Segment Start: Document text

Non-Covalent Peptide Assembly: The Latest News
November 3rd, 2016
Academic Learning Commons room 1201
5:30 – 6:40 pm
Michael T Bowers
University of California, Santa Barbara
Nearly all important biological processes involve non-covalent binding between various biopolymers. Sometimes these processes become aberrant and instead of facilitating cellular function they lead to serious disease. One important family of such disease prone processes are those that undergo amyloid formation. In amyloid systems peptides or proteins first natively assemble and then over a system dependent size range undergo a transition to a beta sheet structure that rapidly adds monomer until fibrils and plaques are formed. Prominent diseases that result are Alzheimer’s disease, Parkinson’s disease, Type 2 Diabetes, various prion diseases and many others The principle monomer species responsible for these diseases have been determined, as have the end point fibrils and plaques. However in recent years it has been discovered that it is the early oligomer states of the assemblies that appear to contain the toxic agents. Traditional analysis methods are ineffective in studying these species since they exist in a dynamic growth environment. Hence individual oligomers cannot be isolated and spectroscopic methods can only report average oligomer properties in systems where the oligomer distribution is not known. In this talk we will apply ion mobility methods (IMS-MS) to the amyloid formation problem. We will demonstrate that individual oligomers can be isolated and structurally characterized and oligomer distributions obtained. Our interests are both practical and fundamental. Data will be presented on the peptide responsible for Alzheimer’s disease and the structure of the toxic agent identified and its formation and reaction dynamics revealed. On the fundamental level we will report data on a number of model systems that for the first time validate the Amyloid Paradigm. Multiple experimental methods will be employed including IMS-MS, ultra high resolution AFM and IR spectroscopy of size and shape selected oligomers.

Segment End: Document text

- [Required work]: In the seminar announcement, rewrite the paragraph that begins "Nearly all important biological processes" as a shorter version that keeps its main facts. The source data has nothing to do with the seminar announcement.

Segment Start: Dataset records

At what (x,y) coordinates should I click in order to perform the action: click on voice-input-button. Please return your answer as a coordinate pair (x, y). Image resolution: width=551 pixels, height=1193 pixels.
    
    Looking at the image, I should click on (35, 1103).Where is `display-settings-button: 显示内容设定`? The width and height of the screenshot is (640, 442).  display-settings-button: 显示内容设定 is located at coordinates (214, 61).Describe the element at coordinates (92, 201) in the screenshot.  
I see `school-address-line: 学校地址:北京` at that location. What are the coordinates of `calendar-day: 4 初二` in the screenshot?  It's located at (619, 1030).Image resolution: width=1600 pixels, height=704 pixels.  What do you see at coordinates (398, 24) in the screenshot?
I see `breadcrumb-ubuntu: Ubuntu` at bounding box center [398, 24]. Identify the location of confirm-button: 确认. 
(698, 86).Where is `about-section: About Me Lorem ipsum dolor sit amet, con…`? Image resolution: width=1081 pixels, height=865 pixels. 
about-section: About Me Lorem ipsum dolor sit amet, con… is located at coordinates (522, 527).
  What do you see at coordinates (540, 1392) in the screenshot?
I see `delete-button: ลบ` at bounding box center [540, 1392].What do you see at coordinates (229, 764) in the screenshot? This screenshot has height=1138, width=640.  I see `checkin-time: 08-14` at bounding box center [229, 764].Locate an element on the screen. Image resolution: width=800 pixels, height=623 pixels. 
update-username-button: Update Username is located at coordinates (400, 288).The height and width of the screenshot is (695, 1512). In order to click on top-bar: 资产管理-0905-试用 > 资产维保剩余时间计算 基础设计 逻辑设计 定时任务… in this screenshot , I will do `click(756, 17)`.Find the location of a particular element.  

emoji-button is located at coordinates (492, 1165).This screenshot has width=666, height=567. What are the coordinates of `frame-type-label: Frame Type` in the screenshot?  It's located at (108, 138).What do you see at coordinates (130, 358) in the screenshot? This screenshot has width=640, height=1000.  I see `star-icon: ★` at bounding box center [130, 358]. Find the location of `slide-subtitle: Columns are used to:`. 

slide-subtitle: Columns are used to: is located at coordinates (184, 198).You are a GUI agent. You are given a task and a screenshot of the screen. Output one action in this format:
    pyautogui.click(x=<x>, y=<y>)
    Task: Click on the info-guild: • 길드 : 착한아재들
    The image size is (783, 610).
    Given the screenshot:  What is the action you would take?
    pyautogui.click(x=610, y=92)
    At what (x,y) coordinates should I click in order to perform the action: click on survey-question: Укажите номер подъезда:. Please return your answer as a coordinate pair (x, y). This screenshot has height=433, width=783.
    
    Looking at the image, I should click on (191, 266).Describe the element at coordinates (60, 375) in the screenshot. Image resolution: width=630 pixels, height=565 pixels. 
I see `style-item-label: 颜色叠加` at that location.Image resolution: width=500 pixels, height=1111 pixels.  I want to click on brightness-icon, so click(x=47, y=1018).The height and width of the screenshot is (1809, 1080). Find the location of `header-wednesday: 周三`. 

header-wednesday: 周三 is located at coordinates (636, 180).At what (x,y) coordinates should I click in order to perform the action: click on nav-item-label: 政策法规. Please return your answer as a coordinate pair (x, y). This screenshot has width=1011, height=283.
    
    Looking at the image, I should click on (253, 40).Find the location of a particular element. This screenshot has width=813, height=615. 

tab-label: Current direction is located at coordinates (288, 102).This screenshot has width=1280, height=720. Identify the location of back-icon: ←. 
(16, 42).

Segment End: Dataset records

- [Solution to this exercise]: Most key biological processes involve non-covalent binding between biopolymers, and when these go wrong they can cause serious disease. Amyloid formation is one such process. Peptides or proteins first assemble natively, then shift to a beta sheet structure that rapidly adds monomer until fibrils and plaques form. This underlies Alzheimer's, Parkinson's, Type 2 Diabetes, prion diseases and others. The monomers and the end-point fibrils and plaques are known, but recent work suggests the toxic agents lie in early oligomer states. Traditional methods can't isolate these oligomers because they exist in a dynamic growth environment, and spectroscopy gives only averages over an unknown oligomer distribution. The talk applies ion mobility methods (IMS-MS) to isolate and structurally characterize individual oligomers and obtain oligomer distributions. On the practical side, it presents data on the peptide behind Alzheimer's disease, identifying the toxic agent's structure and revealing its formation and reaction dynamics. On the fundamental side, it reports model-system data that for the first time validate the Amyloid Paradigm. The methods used include IMS-MS, ultra high resolution AFM and IR spectroscopy of size- and shape-selected oligomers.